I'm going to be perfectly honest by saying that there probably was a better ways to deal with those particular "hind sights." That being said, you need to consider this. Did you make those decisions based on God's guidance? Did you deal with situations out of love for your child? Or did you make those decisions with the intent that your child stray/rebel? What I'm basically asking is did you push your child in that direction on purpose? I can almost guarantee that the answer to that question is NO.

Since you did not consciously choose to send your child(ren) down a path away from the Lord then it would make sense that you also not blame yourself for their faulty decisions. A friend once told me that you can have a really great child but you can't take credit for all of it. Some children are just easier to parent than others. I always say that God has blessed me with an amazing child. I fully realize that Caleb's personality (that God given design) plays a big role in how easy he (usually) is to parent. On the flip side, we can't blame ourselves when they start making bad choices. God gave us Free Will, and He gave that same Free Will to our children.

Due to the Fall of Man and the introduction of sin into the world, we can't really fault ourselves for not making perfect decisions all the time.
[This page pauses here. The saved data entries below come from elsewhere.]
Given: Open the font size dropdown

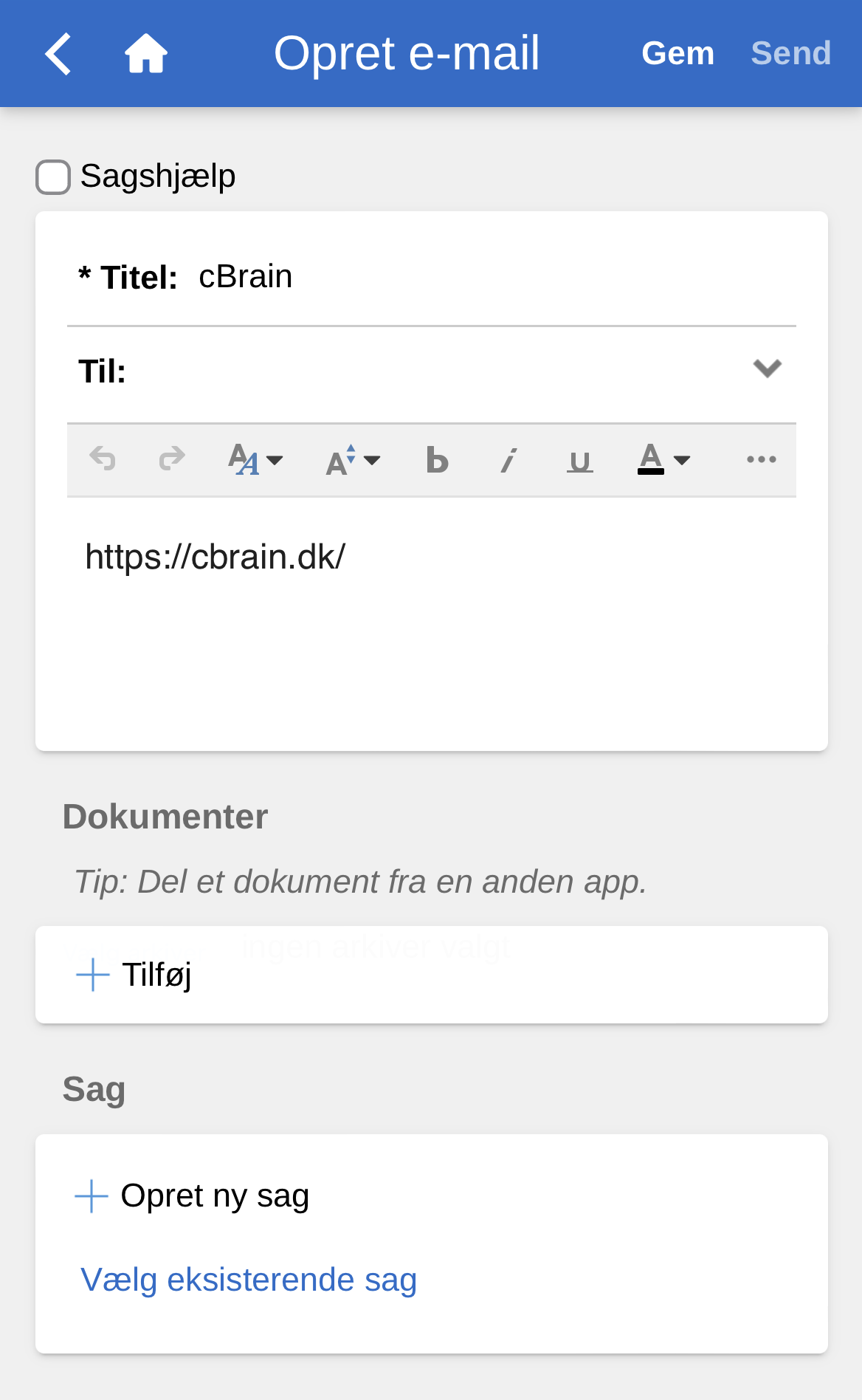Looking at the screenshot, I should tap(353, 460).
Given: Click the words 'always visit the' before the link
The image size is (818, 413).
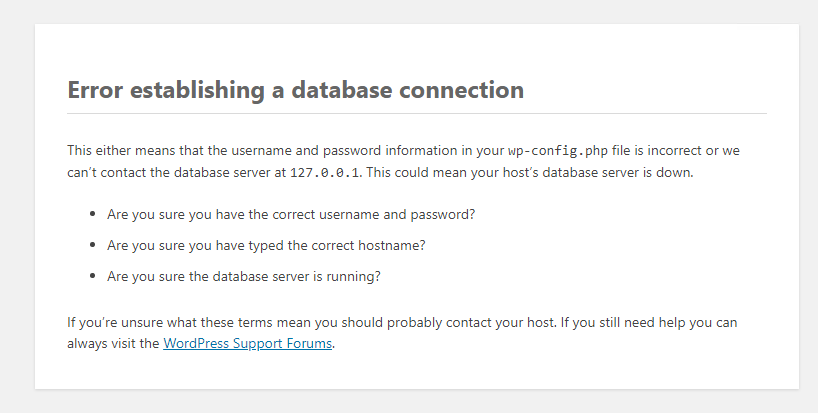Looking at the screenshot, I should [x=113, y=344].
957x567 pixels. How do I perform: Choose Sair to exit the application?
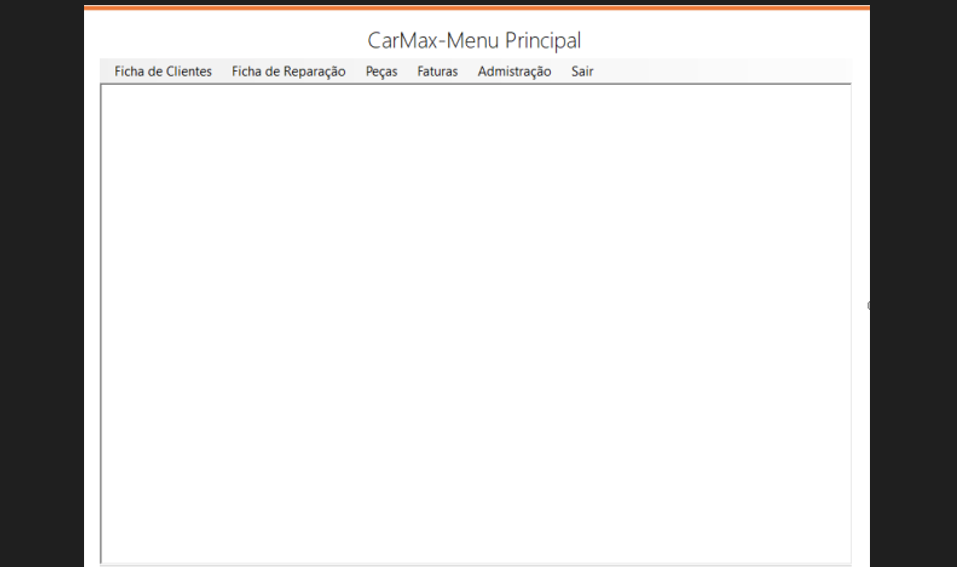pyautogui.click(x=582, y=71)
And we have to realize that imperfect parents raise imperfect children. No matter how amazing of a parent we are, there's nothing we can do to make our children turn out perfectly. That sounds a little disheartening doesn't it? If that's the case, what point is there in ever trying at all? So where do we find the hope?
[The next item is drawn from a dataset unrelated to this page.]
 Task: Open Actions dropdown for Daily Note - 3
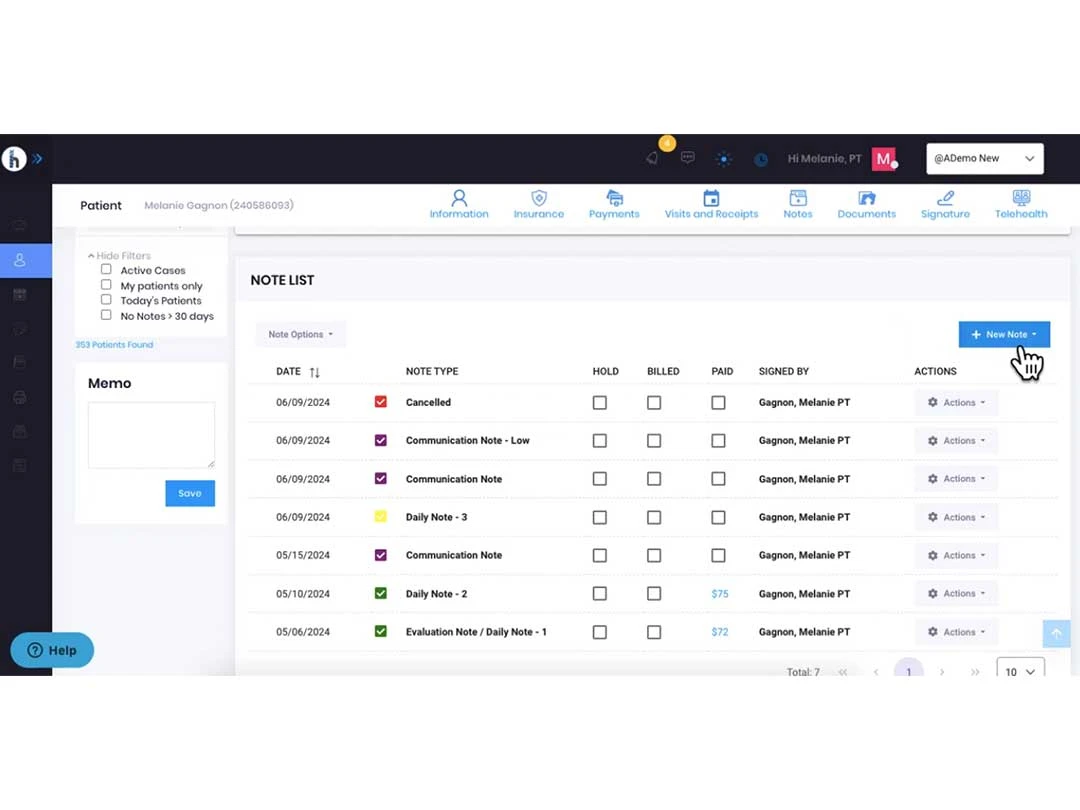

The hope lies in God's promise to us in Proverbs 22:6. We sometimes forget that just because we teach a child something and live as an example to them their whole lives. they may not always do exaclty what we want them to do. For example, I have never climbed over the back of the couch. Caleb decided to do this. I was able to catch the little stinker before he fell of the other side and hurt himself. Where did he get the idea that climbing over the couch was okay? I have no idea! It's not quite the same scale as some of the life-altering/threatening decisions that plague older children but the principle is the same. I can tell Caleb that he shouldn't climb the couch, I can explain the results, but he may still end up doing it anyway. The only thing that I can do, as his mother, is be there to comfort him when he falls. But I can take comfort in the fact that no matter how many times he may fall off the couch (even after me telling him not to cimb it) when he is little, he will learn. Eventually. It may not be for another 10 years, but he will learn.

The same applies to teenagers and adult children. If you are constantly there to comfort them when they fall, the will eventually learn that falling hurts. They will also learn that you love them despite their imperfection and you can help them understand the God loves all of us in spite of our imperfections. Note: I'm not encouraging you to "bail your kid out" every time he/she gets into trouble, kids need love, not money and other material things. And we can take hope in the fact that EVENTUALLY they will turn back to the Truth. Once a child of God's, always a child of God's. He doesn't let go of His children.

So that concludes my current thoughts on being a perfect parent. I will apologize for and mistakes of strange phrasing. This has been an interesting post to write because Caleb woke up halfway through, and Adam came in the house so I've been a little distracted and all over the place. And I don't have time to give it a final edit because I'm going on a date tonight!